● Page extract:

%%

Thomson's cathode ray-bending is a common particle hunters' trick, since particles' paths are key for identification. In fact, in 1927, C.T.R. Wilson shared the Nobel Prize in physics for inventing a new tool to observe these paths: the cloud chamber.
A basic cloud chamber contains vapor just on the verge of condensing into a liquid. When a charged particle races through the chamber, it ionizes vapor molecules--turning them into attractive condensation hot-spots. The resulting liquid droplets form a visible trail along the charged particle's path.
In 1932, Carl D. Anderson used a cloud chamber to investigate recently discovered extraterrestrial radiation called cosmic rays. By noticing the curve of a particle's path in a magnetic field, Anderson discovered a "mirror" version of the electron--a particle with the electron's mass, but an opposite charge. This particle was later dubbed the positron, the electron's antimatter pair. Later, Anderson would also use the cloud chamber to discover another particle from cosmic rays, the muon, an electron's heavier (and, at the time, completely unexpected) relative. "Who ordered that?" Nobel Laureate I.I. Rabi famously asked regarding the muon discovery.

%%

● Required tasks:
(a) Lay out as a numbered list everything in the records from the line containing "Given: Open the privacy policy link" down to the last line of the records, both ends included and blank lines omitted. Leave the pictures out.
(b) Carry on the passage about cloud chambers and particle discoveries from its last sentence.

● Supplied data:

%%

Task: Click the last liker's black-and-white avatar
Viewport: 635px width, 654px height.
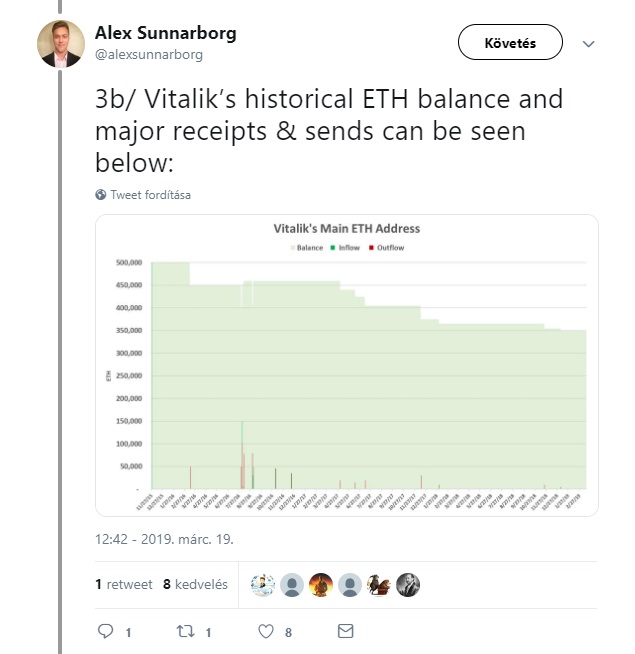Action: point(408,585)
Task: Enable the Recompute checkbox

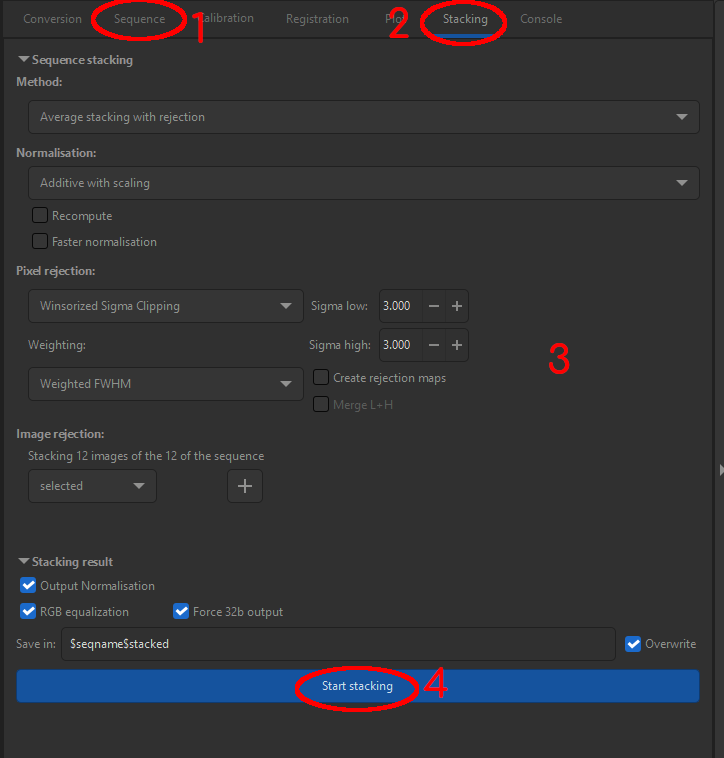Action: coord(40,216)
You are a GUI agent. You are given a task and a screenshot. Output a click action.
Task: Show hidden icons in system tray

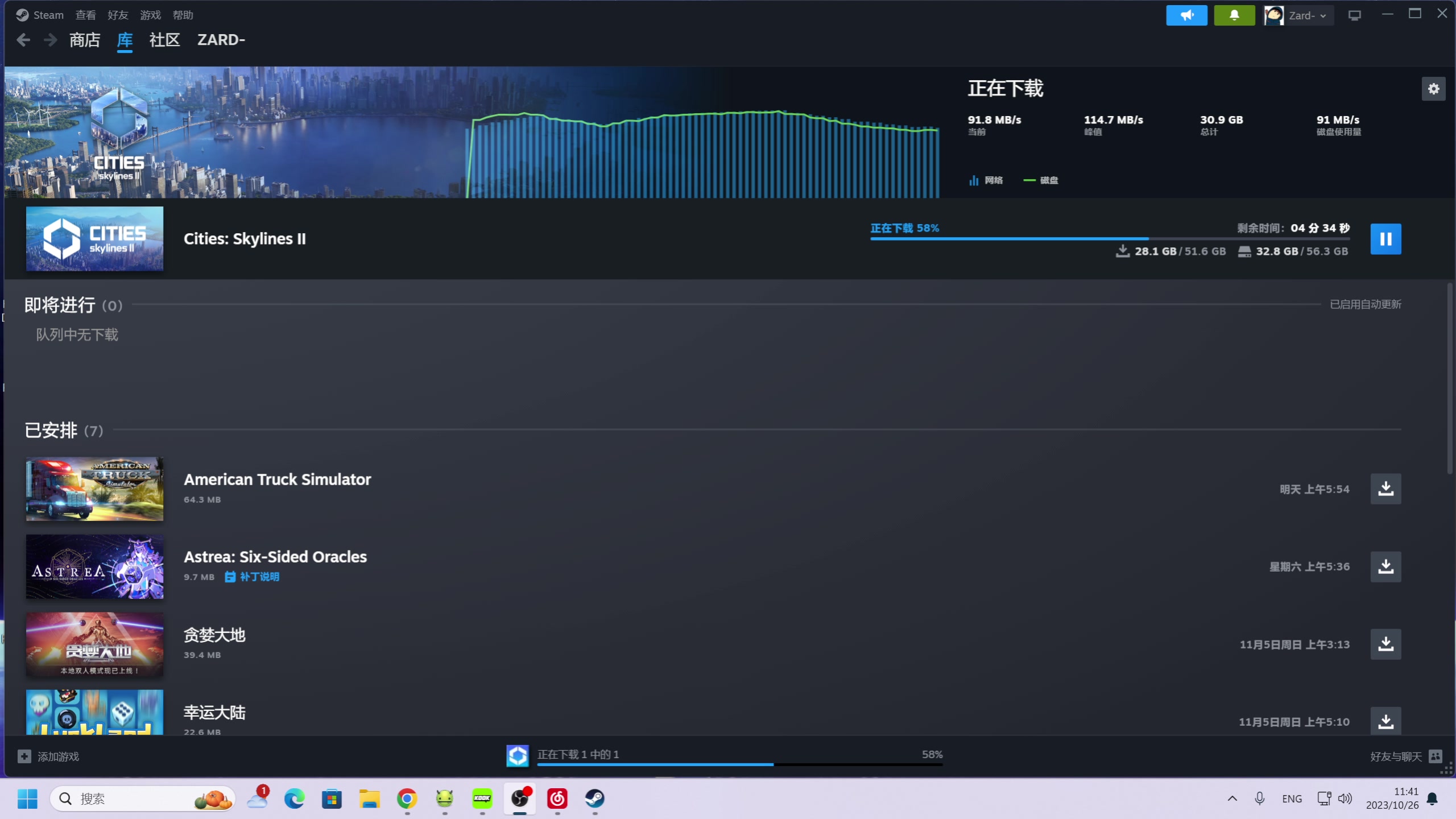point(1232,799)
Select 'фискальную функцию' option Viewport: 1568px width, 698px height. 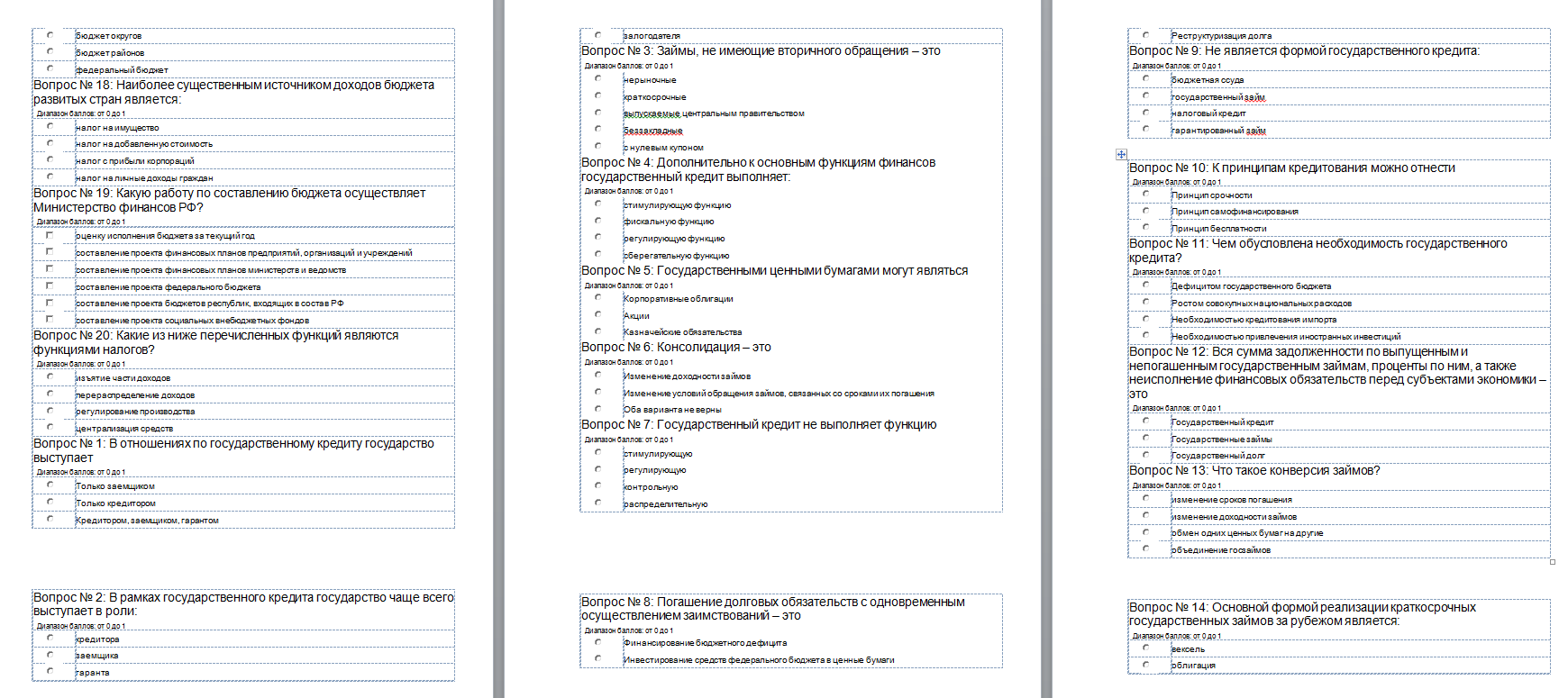598,220
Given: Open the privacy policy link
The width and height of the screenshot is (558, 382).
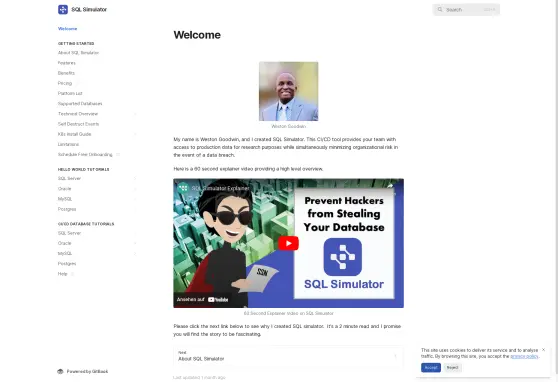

%%

● Expected answers:
(a)
1. Given: Open the privacy policy link
2. The width and height of the screenshot is (558, 382).

(b)
The photograph above shows a positron's path traveling through a cloud chamber as photographed by Anderson.
Anderson's positron discovery encouraged physicists to hunt for other antimatter particles. Though Anderson was lucky to trace positrons created from cosmic rays, physicists decided they'd have to look for the heavier anti-proton by making the desired particle themselves.
At the lab that later became the Lawrence Berkeley National Laboratory, physicists pummeled a stationary target with a beam of protons. The researchers expected that the resulting collision would create around 40,000 other particles along with the anti-proton, and they would all only exist for about 100 nanoseconds (about the time for light to travel 100 feet in a vacuum). After that, the antimatter particle would meet matter--meaning mutual destruction as the two annihilated each other, forming energy to make other particles.
Despite these challenges, in 1955 a team led by Emilio Gino Segre and Owen Chamberlain spotted the telltale path of the antiproton. Above, the top picture (from a later experiment) shows an example of the antiproton (the pale blue streak) annihilating a proton and creating positive and negative particles known as pions (respectively, the red and green lines). The bottom 1956 photograph shows the interior of the Bevatron, the particle accelerator used in the experiments.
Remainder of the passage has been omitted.